A seguito della nuova situazione venutasi a determinare con l’avvento delle fasi cosiddette 2 e 3 (o 2bis, se si preferisce così definirla) della situazione emergenziale, il Governo italiano, più che attraverso il metodo tipico del DPCM, cui ci ha abituato con successive chiusure e riaperture delle attività in relazione all’andamento della pandemia da Covid-19, in materia condominiale ha avuto modo di esprimere i propri “dettami”, attraverso la risposta alle cosiddette “FAQ”. 

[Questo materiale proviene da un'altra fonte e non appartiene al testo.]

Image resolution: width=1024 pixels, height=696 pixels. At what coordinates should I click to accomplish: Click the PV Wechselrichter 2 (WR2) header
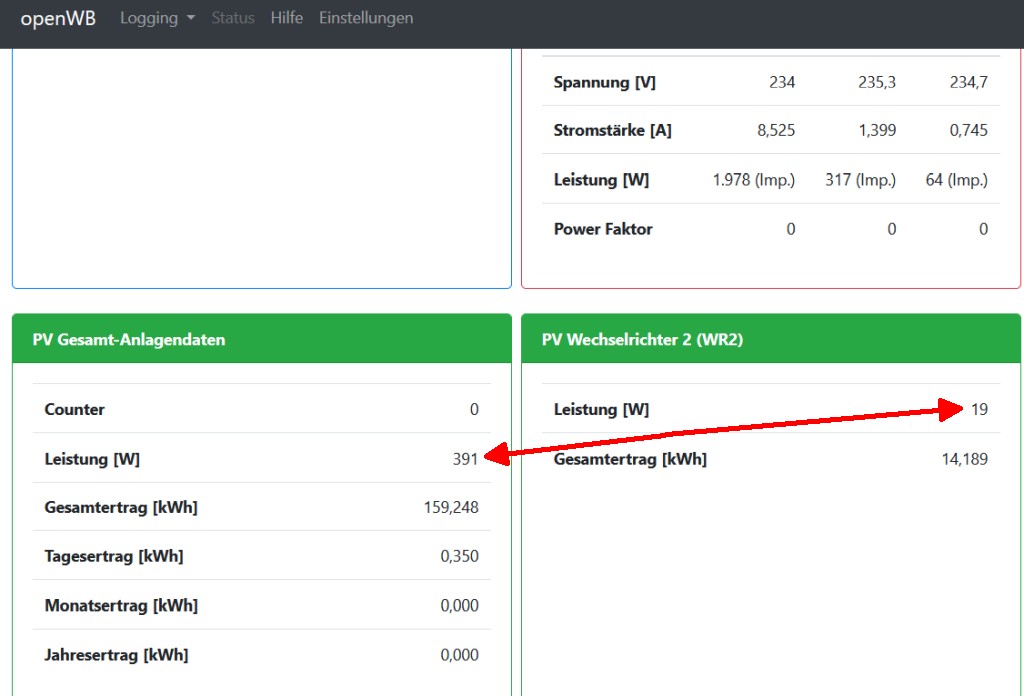tap(642, 339)
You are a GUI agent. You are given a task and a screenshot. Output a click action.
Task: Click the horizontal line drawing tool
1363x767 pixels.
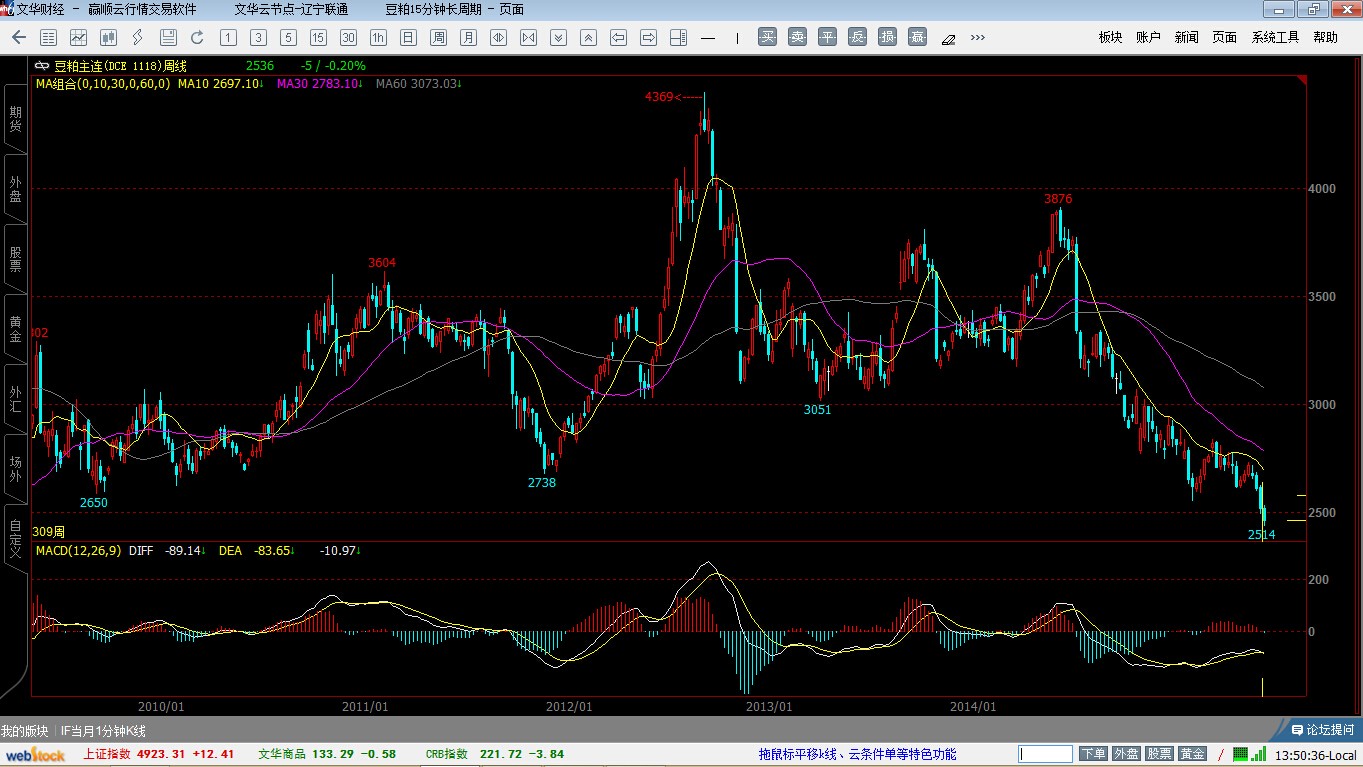click(708, 38)
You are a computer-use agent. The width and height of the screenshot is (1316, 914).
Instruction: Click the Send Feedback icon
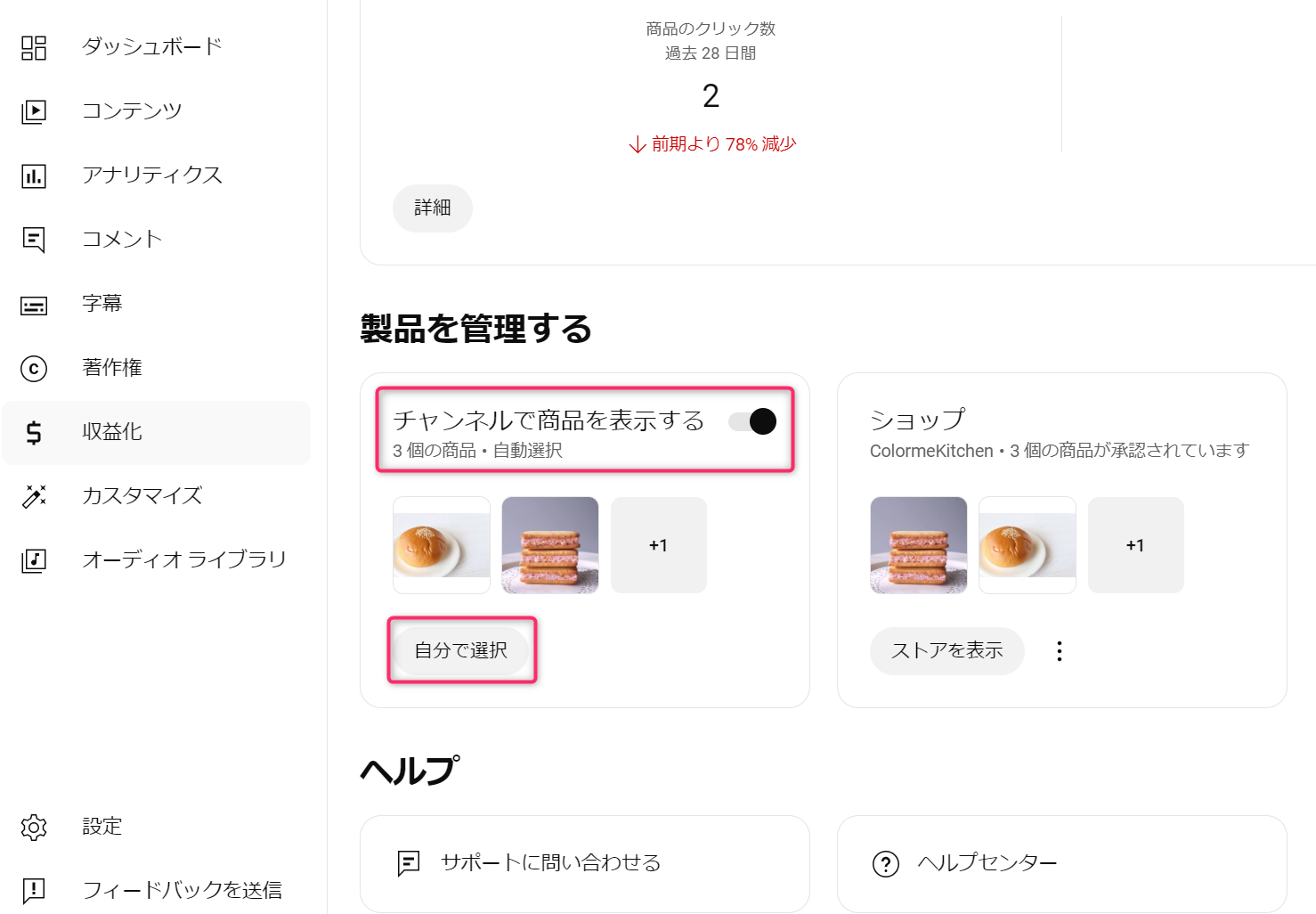(x=34, y=890)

In una di queste ha infatti chiarito, non senza rilievi critici che possono essere mossi a questa tipologia di espressione governativa – lungi dall’essere qualificata come produttiva di norme cogenti –  che “le assemblee di condominio possono svolgersi in presenza fisica…nel rispetto delle norme sanitarie di contenimento della diffusione del contagio da COVID-19”. Anziché prevedere delle norme ad hoc, dunque, si è preferito lasciare il campo libero alle interpretazioni, pur con questa indicazione dal sapore innovativo, ma poco utile agli operatori del settore e soprattutto agli amministratori di condominio che si vedono quindi  costretti ad assumere su di sé tutte le responsabilità del caso in occasione di convocazione di assemblea. Per tali motivi, noi di Vis, abbiamo pensato che possa essere invece molto più utile e pratico redigere un documento, da sottoporre ai condomini in caso di necessità di riunioni assembleari, in maniera tale da limitare al massimo le occasioni di contagio e quindi le responsabilità che ne possano conseguire per chi ne ha disposto la convocazione.

 

 

ALLEGATO 1

 

Al Documento pubblicato in data 12.05.2020 viene quindi aggiunto un allegato  riportante una Dichiarazione sull’assenza di situazioni di rischio e sulla accettazione delle procedure di precauzione, che potrà essere sottoposta per la firma ai Condomini  in vista di una eventuale Assemblea “in presenza”.

 

 

Dichiarazione dei condomini di assenza di situazioni di pericolo

per la partecipazione ad assemblea

Io sottoscritto _________________________________________________ 

nato a ________________________ il ____________ cod. fisc. ____________  residente in 

 

______________________________________________________________

 

DICHIARO

- di aver ricevuto nei termini la convocazione di assemblea che sarà tenuta in luogo aperto, sempre all’interno del Condominio, nel rispetto della privacy condominiale;

- di aver misurato la temperatura corporea prima dell’arrivo in assemblea e comunque nelle antecedenti 24 ore, e che la stessa è inferiore a 37,5 gradi centigradi; nonché di non aver riscontrato alcun altro sintomo influenzale o assimilabile o comunque ricollegabile al COVID-19;

- di non aver avuto contatti con soggetti che per quanto è a mia conoscenza fossero riconosciuti positivi al COVID-19 o con soggetti potenzialmente ritenuti tali, e ciò per i quindici giorni precedenti l’accesso all’assemblea,

- di non provenire da alcuna zona a rischio e di non essermi recato in tali zone nei quindici giorni antecedenti l’accesso allo Studio;

- di essere a conoscenza di tutti i provvedimenti emergenziali emanati in ragione della crisi epidemica in atto e di aver sempre osservato tutte le misure di sicurezza attenendomi scrupolosamente alle indicazioni normative e regolamentari, con particolare riferimento alla frequente igienizzazione delle mani, uso dei guanti e mascherina e di non avere motivo di ritenere di aver contratto infezione da SARS CoV-2;

- di essere a conoscenza che si dovrà tenere la reciproca distanza di due metri;

- di essere a conoscenza che al momento dell’accesso all’assemblea mi sarà richiesto di sanificare le mani con una apposita soluzione che sarà messa a disposizione dall’amministratore. Durante la permanenza in assemblea è obbligatorio indossare mascherina e guanti e dovrà essere evitato il più possibile lo scambio di materiale tra condomini. Nel caso di passaggio di fogli e/o altro materiale tra condomini, questi dovranno riprovvedere a sanificare di nuovo le mani onde evitare possibili contagi.